═══ Page ═══

Cet article est paru dans la revue Ressources Mines et Industrie en juin 2017.
Une chaîne de production typique de l’exploitation minière consiste en l’extraction du minerai, le traitement du minerai et l’expédition du concentré aux raffineries. Ces installations minières comportent de multiples sous-processus, chacun étant hautement complexe, qui dépendent du bon fonctionnement de chacun afin de produire un concentré de haute qualité. Une gestion efficace des interactions intraprocessus et interprocessus assurera ainsi un bon rendement à l’installation minière.
La complexité du schéma de procédé d’une installation minière est due à l’interdépendance des multiples équipements et aux multiples flux recirculés. Il peut ainsi s’avérer difficile de prédire l’impact de la variabilité de la composition du minerai et du taux de production sur la qualité du concentré produit. C’est pourquoi il est maintenant pratique courante d’utiliser la simulation pour optimiser les performances d’une installation minière, afin d’en maximiser son efficacité et sa rentabilité.
La simulation est d’abord utilisée lors du processus de conception et d’ingénierie d’une installation minière. Le concepteur a recours à des logiciels spécialisés pour faciliter la production des bilans de matière et d’énergie. Ces logiciels permettent d’élaborer plusieurs schémas de procédé avec rapidité et exactitude, tout en tenant compte de nombreux critères de conception et d’opération. Il s’agit de bilans statiques décrivant la répartition de la matière et de l’énergie en régime permanent. Ces logiciels permettent également d’étudier la propagation de la variabilité des flux dans un schéma de procédé sous différentes conditions d’opération.

═══ Données présentées ═══

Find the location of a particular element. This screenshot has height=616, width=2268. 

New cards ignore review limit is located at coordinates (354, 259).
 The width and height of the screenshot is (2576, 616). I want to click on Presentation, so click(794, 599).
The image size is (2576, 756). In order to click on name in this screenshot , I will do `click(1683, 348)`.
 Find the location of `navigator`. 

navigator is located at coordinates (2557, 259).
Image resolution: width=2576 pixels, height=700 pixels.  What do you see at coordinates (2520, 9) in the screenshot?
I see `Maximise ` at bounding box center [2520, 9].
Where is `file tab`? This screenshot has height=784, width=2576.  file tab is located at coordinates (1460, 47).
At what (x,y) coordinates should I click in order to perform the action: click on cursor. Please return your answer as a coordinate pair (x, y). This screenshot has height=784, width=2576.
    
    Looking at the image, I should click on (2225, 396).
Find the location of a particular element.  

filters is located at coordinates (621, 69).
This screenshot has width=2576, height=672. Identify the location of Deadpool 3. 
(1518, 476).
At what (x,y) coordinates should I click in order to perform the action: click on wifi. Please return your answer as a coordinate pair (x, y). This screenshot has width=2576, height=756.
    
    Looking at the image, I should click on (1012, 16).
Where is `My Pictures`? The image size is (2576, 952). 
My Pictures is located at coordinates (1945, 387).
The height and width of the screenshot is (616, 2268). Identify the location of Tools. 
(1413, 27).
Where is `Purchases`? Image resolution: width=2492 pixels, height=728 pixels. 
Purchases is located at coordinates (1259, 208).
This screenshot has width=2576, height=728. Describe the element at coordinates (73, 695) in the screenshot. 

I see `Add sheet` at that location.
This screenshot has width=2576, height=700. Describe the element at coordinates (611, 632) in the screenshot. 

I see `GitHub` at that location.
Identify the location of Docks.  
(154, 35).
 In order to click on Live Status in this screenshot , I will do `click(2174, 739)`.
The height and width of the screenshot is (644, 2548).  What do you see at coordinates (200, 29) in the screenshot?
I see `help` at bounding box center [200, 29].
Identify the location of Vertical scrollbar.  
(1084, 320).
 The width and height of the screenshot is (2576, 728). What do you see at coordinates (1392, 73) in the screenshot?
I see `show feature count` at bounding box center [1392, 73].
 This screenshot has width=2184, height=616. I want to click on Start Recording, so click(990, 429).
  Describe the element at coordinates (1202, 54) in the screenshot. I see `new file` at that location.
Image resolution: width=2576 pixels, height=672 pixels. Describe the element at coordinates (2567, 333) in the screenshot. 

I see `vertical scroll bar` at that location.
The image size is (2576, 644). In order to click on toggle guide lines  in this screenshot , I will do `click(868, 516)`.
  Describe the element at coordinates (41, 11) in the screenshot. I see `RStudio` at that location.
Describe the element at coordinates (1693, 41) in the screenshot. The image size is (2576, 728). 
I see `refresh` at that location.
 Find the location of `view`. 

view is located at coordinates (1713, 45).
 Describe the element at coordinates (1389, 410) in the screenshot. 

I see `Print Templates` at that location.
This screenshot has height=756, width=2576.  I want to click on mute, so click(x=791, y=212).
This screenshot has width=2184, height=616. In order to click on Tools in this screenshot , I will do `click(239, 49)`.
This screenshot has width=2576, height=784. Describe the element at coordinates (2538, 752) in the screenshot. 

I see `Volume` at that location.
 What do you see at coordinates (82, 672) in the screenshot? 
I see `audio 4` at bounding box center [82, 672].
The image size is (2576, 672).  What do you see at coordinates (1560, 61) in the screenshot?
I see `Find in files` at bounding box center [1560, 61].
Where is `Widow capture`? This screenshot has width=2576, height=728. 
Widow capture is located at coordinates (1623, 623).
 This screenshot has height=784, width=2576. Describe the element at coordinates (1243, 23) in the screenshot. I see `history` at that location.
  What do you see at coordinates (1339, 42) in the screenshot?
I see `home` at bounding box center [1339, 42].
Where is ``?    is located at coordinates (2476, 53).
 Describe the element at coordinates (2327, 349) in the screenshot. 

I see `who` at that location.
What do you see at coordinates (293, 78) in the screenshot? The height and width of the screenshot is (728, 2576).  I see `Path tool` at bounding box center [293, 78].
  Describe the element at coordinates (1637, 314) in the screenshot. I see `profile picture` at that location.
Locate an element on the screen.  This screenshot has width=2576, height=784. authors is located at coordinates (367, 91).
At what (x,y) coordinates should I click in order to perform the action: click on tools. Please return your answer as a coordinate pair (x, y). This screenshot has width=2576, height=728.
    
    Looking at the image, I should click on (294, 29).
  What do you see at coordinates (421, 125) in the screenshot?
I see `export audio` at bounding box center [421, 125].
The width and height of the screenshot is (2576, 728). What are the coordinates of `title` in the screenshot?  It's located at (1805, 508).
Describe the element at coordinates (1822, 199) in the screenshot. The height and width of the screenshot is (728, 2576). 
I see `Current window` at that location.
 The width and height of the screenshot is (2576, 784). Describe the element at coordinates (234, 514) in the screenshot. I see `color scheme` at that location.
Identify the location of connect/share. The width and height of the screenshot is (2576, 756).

═══

**Objectif**:
D'après la page, répondez aux questions suivantes :
(a) En quoi consiste une chaîne de production typique de l'exploitation minière ?
(b) À quoi est due la complexité du schéma de procédé d'une installation minière ?
(c) De quel type sont les bilans qui décrivent la répartition de la matière et de l'énergie en régime permanent ?
Les données n'ont aucun lien avec la page.

**Réponse**:
(a) Elle consiste en l'extraction du minerai, le traitement du minerai et l'expédition du concentré aux raffineries.
(b) Elle est due à l'interdépendance des multiples équipements et aux multiples flux recirculés.
(c) Il s'agit de bilans statiques.